Although developing countries sought new financing from donor
nations for anti-desertification projects, negotiators instead
settled on a compromise, which includes the possibility of
diverting funds from the Global Environment Facility if
anti-desertification projects can be linked to current GEF
concerns such as climate change. (See Intl. Environ. Rptr.,
pp. 549-550, June 29.) The convention encourages projects at the
local level. Specific guidelines are given for Africa (the region
of greatest immediate concern), Asia, the northern Mediterranean
and the Caribbean.
The link between climate change and desertification has
received more attention lately. A report on the subject prepared
for UNEP and WMO is summarized in the latest issue of Climate
Change Bulletin. (This quarterly is published by the
Secretariat of the U.N. Framework Convention on Climate Change,
Geneva Exec. Ctr., 11-13 chemin des Anémones, 1219 Châtelaine,
Switz.) The report concludes that the effect of global warming on
areas of marginal rainfall could be a progressive decline in
biomass, further reducing the capacity of the world's land area
to store carbon and nitrogen.
An account of the treaty agreement in New Scientist (p.

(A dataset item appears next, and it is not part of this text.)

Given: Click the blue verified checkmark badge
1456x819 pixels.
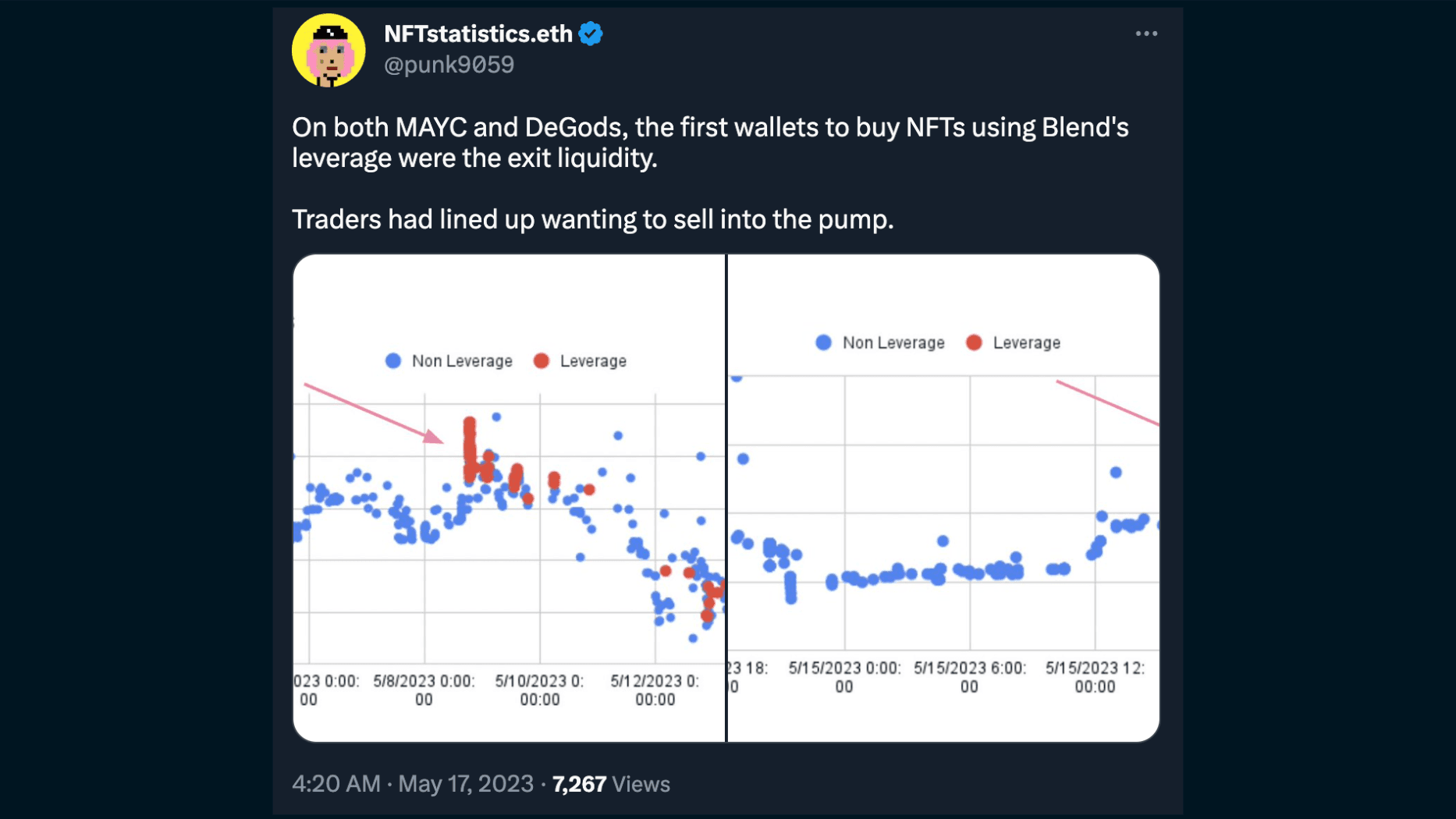Looking at the screenshot, I should point(591,34).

5, June 25) questions the scientific basis for the expenditure of
billions of dollars by the U.N. to fight desertification. In the
book Desertification: Exploding the Myth, British
researchers Nicholas Middleton and David Thomas argue that UNEP
has created a self-perpetuating, and self-serving, institutional
myth about desertification, which ends up being a scapegoat for
social problems that may be due to political mismanagement.